● Exercise brief
Look through the data below for the line with "Given: Click the U23 Iraq team name", and transcribe it exactly together with each line after it up to and including the line with "Given: Open Scheduled reports link". Give nothing else.

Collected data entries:
((
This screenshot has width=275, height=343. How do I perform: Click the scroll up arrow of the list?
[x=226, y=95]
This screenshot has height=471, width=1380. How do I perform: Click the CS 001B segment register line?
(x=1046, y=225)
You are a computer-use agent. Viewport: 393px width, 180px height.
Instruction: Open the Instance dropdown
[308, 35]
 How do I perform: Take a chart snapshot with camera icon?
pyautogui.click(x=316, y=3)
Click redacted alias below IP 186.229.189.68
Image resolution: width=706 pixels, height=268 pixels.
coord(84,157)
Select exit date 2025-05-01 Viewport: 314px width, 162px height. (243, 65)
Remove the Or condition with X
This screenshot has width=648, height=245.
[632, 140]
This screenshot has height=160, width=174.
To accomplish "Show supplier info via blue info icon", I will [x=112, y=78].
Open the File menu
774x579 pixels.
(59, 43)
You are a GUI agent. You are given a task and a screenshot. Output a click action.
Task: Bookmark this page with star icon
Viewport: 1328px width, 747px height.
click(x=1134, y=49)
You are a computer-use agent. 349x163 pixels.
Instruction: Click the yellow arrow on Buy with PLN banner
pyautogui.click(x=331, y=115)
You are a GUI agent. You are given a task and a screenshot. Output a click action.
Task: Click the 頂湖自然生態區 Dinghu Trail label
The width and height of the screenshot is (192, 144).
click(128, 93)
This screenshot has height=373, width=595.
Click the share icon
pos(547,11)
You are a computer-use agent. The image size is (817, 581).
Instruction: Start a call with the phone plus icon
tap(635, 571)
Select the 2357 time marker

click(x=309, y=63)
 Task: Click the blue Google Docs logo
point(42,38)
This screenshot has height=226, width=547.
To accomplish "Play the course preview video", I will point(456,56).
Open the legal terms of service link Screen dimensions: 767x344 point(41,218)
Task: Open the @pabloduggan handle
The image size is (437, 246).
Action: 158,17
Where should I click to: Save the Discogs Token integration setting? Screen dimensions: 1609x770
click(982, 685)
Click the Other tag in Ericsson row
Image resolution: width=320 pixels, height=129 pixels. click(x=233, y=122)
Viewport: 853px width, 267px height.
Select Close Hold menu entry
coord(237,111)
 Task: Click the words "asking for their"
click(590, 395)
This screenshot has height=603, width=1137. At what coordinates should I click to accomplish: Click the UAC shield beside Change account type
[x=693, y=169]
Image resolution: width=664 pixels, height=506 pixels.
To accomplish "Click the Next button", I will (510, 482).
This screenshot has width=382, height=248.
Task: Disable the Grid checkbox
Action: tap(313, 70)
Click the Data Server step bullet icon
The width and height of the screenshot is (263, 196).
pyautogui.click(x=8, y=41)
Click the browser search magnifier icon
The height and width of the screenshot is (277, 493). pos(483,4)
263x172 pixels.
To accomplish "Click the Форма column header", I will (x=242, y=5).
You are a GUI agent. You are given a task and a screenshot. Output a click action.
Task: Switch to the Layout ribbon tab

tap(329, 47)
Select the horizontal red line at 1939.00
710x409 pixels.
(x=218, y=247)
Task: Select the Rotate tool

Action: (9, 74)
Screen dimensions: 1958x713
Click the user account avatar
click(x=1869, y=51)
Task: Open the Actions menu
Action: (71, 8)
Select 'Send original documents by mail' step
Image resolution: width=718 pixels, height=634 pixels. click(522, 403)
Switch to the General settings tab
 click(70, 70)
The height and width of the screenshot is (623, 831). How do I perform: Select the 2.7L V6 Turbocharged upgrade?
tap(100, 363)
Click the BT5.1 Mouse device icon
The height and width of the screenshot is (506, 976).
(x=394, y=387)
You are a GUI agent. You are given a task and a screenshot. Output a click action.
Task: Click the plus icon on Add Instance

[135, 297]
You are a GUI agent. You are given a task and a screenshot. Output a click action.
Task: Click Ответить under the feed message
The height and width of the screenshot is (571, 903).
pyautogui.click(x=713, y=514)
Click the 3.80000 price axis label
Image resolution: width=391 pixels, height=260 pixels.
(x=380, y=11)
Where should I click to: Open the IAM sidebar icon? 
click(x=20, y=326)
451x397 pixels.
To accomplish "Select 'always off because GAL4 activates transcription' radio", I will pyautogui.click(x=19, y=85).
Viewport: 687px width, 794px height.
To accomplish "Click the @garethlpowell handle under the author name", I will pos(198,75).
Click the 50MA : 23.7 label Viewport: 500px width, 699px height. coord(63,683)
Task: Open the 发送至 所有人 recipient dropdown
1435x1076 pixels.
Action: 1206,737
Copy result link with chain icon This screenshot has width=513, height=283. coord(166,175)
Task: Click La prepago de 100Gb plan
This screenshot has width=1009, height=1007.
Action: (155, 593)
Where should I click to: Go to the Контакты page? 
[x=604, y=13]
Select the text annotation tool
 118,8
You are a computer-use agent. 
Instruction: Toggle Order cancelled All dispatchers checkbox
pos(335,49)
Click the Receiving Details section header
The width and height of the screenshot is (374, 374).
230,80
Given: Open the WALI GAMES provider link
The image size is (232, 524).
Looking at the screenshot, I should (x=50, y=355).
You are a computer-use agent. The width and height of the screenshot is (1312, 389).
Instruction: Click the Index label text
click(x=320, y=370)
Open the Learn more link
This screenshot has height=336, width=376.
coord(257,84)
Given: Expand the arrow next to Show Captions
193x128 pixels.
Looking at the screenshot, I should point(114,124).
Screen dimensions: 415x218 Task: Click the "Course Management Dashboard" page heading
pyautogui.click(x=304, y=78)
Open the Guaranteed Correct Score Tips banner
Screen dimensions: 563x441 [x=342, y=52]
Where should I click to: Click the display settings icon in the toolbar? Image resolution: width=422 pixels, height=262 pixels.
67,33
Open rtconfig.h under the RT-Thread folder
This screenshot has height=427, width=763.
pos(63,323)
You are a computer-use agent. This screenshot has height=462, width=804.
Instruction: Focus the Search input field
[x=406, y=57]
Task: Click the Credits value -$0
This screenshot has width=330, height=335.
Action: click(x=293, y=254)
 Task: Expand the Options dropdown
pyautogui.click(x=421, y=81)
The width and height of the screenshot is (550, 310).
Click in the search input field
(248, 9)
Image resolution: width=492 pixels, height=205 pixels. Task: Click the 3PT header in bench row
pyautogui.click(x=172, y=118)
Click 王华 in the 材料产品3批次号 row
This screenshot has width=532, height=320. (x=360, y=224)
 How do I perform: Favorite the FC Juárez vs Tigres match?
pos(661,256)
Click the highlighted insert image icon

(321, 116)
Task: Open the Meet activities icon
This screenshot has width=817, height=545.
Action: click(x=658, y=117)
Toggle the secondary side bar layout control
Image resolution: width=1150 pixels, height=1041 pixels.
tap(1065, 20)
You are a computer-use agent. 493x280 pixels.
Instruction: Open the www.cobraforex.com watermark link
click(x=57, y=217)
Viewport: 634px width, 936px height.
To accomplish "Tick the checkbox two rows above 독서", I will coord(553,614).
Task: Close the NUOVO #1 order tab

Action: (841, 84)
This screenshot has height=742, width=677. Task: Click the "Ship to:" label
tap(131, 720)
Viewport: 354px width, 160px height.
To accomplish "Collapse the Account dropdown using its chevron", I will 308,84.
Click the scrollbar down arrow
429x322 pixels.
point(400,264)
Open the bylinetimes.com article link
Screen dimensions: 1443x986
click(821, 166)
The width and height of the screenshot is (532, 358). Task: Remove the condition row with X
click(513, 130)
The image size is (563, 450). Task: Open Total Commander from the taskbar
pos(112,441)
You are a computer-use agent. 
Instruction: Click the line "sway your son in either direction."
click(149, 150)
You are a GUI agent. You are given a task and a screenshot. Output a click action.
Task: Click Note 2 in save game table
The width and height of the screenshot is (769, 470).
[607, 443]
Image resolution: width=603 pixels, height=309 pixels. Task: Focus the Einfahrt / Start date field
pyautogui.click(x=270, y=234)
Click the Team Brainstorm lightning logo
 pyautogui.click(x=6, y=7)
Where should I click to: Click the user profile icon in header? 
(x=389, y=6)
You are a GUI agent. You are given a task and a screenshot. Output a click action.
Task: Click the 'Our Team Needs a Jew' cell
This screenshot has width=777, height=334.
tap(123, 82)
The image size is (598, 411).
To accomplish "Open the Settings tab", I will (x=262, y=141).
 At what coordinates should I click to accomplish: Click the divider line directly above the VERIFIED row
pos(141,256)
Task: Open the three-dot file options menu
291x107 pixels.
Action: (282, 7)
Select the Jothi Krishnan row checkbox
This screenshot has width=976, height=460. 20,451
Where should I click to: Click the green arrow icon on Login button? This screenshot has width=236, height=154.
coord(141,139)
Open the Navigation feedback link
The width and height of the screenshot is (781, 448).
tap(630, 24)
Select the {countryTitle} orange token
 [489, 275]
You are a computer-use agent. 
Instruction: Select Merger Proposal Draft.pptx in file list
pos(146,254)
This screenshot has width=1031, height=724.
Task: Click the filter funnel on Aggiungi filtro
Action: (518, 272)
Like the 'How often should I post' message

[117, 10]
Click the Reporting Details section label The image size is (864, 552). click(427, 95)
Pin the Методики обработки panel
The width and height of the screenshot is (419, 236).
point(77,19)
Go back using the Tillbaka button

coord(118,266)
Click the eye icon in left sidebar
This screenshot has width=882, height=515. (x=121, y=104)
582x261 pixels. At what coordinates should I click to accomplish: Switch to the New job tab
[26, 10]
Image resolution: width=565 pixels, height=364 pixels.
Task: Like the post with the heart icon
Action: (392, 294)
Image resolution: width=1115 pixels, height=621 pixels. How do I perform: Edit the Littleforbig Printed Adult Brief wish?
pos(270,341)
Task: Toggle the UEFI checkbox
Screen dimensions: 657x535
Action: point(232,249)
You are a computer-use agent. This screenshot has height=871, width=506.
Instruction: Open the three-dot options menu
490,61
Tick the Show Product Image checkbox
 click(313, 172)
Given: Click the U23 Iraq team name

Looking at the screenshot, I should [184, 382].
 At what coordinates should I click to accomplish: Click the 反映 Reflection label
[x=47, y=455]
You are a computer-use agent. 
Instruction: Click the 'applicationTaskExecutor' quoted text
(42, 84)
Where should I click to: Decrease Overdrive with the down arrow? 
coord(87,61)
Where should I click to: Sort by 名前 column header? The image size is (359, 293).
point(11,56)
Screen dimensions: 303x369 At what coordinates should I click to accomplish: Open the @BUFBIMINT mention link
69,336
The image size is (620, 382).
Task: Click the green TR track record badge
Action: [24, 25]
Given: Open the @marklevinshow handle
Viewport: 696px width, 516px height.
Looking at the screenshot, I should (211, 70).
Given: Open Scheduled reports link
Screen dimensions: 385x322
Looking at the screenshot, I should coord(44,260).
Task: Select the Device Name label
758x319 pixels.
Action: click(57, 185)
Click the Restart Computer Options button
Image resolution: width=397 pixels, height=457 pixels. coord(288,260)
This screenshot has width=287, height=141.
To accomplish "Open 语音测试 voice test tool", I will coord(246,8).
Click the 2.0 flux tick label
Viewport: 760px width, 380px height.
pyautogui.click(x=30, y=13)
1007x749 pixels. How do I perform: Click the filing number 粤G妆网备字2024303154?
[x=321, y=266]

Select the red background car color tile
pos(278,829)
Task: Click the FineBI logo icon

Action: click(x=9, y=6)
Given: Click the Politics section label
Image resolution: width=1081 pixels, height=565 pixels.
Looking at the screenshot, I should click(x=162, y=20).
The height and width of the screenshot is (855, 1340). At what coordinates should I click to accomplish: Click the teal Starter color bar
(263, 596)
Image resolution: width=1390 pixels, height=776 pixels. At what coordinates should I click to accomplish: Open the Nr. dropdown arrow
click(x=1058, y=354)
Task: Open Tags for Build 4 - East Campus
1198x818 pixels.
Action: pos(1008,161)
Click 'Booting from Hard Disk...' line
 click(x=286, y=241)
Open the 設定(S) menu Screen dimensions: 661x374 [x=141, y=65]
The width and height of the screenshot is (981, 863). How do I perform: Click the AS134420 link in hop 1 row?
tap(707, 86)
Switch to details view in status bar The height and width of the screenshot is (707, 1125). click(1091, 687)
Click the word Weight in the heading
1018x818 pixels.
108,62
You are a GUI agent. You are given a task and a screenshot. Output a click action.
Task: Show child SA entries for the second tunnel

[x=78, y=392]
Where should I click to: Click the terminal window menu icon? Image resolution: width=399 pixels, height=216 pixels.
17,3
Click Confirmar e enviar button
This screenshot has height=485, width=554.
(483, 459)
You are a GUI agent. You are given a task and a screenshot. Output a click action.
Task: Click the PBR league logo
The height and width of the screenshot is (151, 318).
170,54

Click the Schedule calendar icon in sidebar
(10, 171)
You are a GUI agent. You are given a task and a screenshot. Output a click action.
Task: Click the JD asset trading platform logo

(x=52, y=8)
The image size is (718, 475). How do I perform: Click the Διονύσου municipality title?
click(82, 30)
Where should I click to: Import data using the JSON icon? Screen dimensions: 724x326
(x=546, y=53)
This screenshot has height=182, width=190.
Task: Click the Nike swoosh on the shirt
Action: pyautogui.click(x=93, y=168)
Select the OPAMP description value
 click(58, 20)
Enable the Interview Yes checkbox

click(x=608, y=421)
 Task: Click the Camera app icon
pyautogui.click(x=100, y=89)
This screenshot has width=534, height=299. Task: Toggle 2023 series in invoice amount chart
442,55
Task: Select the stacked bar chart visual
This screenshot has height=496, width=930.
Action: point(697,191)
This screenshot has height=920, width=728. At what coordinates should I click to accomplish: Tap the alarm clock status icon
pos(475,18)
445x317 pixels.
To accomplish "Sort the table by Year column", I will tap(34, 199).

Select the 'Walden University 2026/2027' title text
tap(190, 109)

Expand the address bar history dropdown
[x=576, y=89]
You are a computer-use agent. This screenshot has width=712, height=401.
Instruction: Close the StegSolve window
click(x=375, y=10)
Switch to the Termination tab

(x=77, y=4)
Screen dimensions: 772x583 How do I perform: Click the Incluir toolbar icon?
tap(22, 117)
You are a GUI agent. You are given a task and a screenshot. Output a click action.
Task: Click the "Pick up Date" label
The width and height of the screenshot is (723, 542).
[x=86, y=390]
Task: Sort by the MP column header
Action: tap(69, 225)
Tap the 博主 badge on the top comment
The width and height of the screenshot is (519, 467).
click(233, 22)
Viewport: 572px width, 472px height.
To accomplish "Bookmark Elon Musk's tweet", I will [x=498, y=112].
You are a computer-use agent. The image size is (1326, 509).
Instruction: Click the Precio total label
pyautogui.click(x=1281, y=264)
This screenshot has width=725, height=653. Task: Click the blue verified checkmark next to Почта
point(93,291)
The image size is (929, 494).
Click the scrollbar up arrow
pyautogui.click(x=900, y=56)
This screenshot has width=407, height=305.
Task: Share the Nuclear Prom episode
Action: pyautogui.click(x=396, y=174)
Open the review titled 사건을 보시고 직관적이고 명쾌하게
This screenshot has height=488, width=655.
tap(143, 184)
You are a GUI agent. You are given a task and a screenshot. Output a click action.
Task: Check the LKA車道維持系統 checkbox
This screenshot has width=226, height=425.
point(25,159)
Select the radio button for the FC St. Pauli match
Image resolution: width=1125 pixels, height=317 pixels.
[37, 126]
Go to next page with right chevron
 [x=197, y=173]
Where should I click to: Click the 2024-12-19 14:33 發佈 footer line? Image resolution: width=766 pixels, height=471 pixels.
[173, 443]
))
● Output of the exercise
Given: Click the U23 Iraq team name

Looking at the screenshot, I should [184, 382].
 At what coordinates should I click to accomplish: Click the 反映 Reflection label
[x=47, y=455]
You are a computer-use agent. 
Instruction: Click the 'applicationTaskExecutor' quoted text
(42, 84)
Where should I click to: Decrease Overdrive with the down arrow? 
coord(87,61)
Where should I click to: Sort by 名前 column header? The image size is (359, 293).
point(11,56)
Screen dimensions: 303x369 At what coordinates should I click to accomplish: Open the @BUFBIMINT mention link
69,336
The image size is (620, 382).
Task: Click the green TR track record badge
Action: [24, 25]
Given: Open the @marklevinshow handle
Viewport: 696px width, 516px height.
Looking at the screenshot, I should (211, 70).
Given: Open Scheduled reports link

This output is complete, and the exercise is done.